Nous étions déjà mercredi soir. D'habitude, on ne sort pas en semaine. Mais demain est un jour férié pour nous, cela fera 100ans que notre ville a été édifiée. Le maire prévoit une parade à laquelle on n'assistera surement pas. C'est pas le genre de la maison. Je me courbai dans tous les sens devant le miroir. Je n'étais pas certaine de ma tenue. Je ressemblais bien plus à une plombière ou une garagiste qu'à quoique ce soit d'autre. Il fallait se rendre à l'évidence, grand-mère ne m'avait pas été d'une grande aide vestimentairement parlant.
- Mon Dieu quelle horreur. Tu vas pas mettre ça?
Mick venait de rentrer dans la pièce. Il avait l'air horrifié. Évidemment lui et ses coups de théâtre, il en fait toujours trop. À cet instant, Keith aussi a fait son apparition.Ils allaient aussi sortir ce soir, dans un bar me semble-t-il.
- Pour une fois, j'suis d'son avis. C'est ignoble.

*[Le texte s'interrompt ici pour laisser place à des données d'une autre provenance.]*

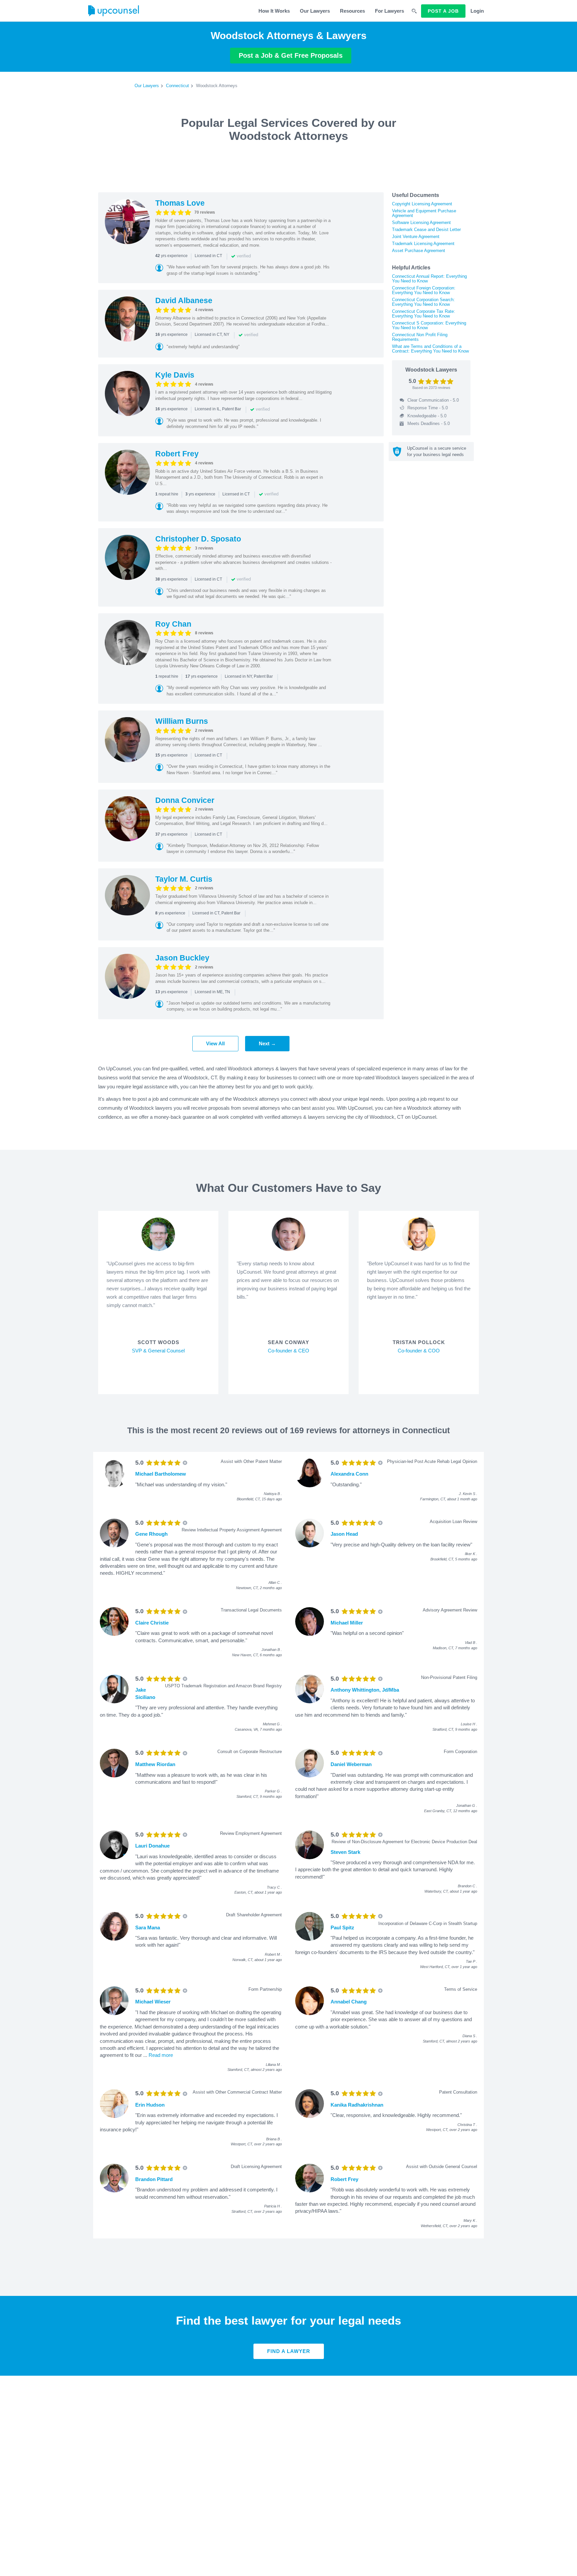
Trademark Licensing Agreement (423, 243)
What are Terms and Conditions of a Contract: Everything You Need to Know (430, 349)
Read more (161, 2055)
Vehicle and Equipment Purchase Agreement (424, 213)
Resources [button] (352, 11)
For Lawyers (389, 11)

Merci les mecs je suppose? Pendant qu'ils cherchaient autre chose dans mon placard, je me maquillais. J'ai foncé mes yeux et souligné discrètement ma bouche. Mes cheveux ne ressemblaient pas à grand chose, je les avais bouclé un peu mais je ne supporte pas les avoir lâché. Pour danser, ce n'est pas pratique, ça donne vite chaud. J'ai donc créé une sorte de chignon crêpé effet coiffé/décoiffé. Un vrai projet! On avait dégotté une robe bustier noir. Je n'aimais pas mes épaules carrées, mais les frangins me traitaient d'aveugle et de gosse jamais satisfaite!
- Ronnie, t'es grave cool dans cette tenue. rétorquait Keith.

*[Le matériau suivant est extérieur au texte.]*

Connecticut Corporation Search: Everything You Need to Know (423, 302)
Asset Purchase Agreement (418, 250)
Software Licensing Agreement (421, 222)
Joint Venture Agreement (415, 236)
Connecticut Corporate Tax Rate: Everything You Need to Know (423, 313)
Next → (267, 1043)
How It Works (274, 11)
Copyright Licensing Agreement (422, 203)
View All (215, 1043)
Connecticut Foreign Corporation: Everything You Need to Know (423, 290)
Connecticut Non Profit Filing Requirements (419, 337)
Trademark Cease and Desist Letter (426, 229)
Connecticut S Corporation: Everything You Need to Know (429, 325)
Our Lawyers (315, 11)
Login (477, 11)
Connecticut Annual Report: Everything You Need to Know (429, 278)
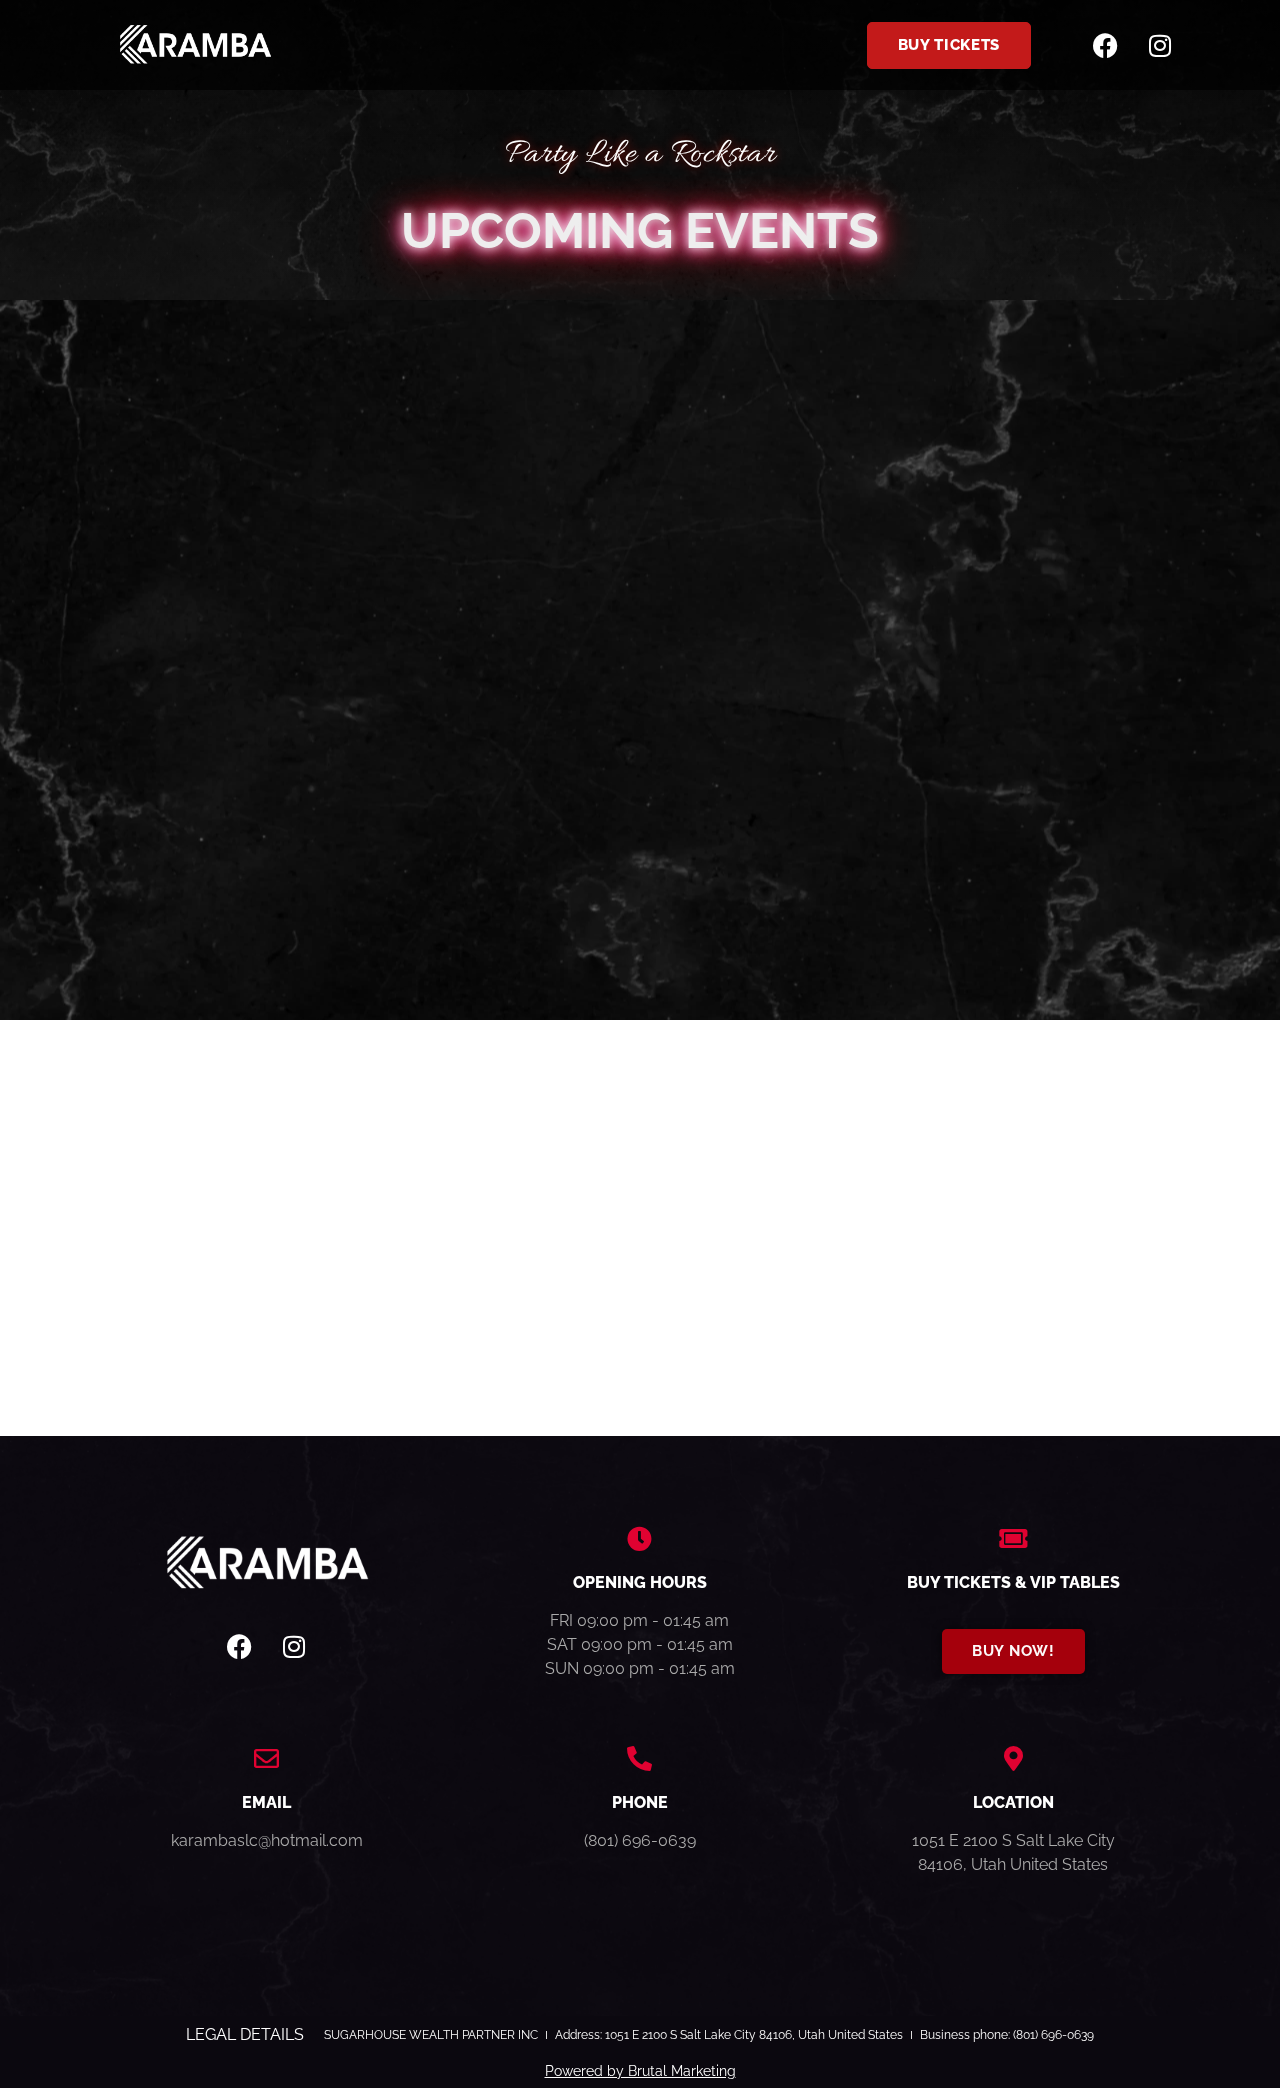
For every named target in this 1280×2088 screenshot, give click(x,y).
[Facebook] (1105, 45)
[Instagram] (1160, 45)
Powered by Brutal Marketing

- Un air d'Elvira dans Scarface même. Style femme fatale. continua Mick
J'ai souri de toutes mes dents. C'est le plus beau compliment qu'on puisse espérer non? J'veux dire, cette femme-là, c'est le fantasme de tous les hommes. Même le mien.
- Mon Dieu ce que tu es belle! Je ne ferai de toi qu'une bouchée.
C'était Elen qui venait de crier. Je lui avais dit de venir me chercher à la maison directement, que ce serait plus simple qu'on y aille ensemble. Elle s'est approché des garçons pour les embrasser. Je savais qu'elle avait un faible pour Mick. Depuis le jour où elle l'a rencontré, elle ne fait que de le complimenter.
- Il est sympa ton blouson Mick. Tu l'as chopé où?
Vous voyez. Qu'est ce que je vous disais? Elle était belle. Elle l'a toujours été. C'était l'adolescente phare. Cheerleader, déléguée de classe, présidente du conseil des élèves et du club d'échec. Elle participait au spectacle de la chorale, à toutes les oeuvres caritatives, faisait des brownis chaque vendredi pour sa classe. Elle savait être sage. Et le soir, elle s'amusait. Elle a toujours eu tous les garçons à ses pieds.
- Eh oh la terre? Ici la lune? Vous me recevez?
- Oh pardon Keith. Qu'est ce que tu disais? ai-je dis confuse.
- Je disais qu'il était l'heure d'y aller p'tit ange.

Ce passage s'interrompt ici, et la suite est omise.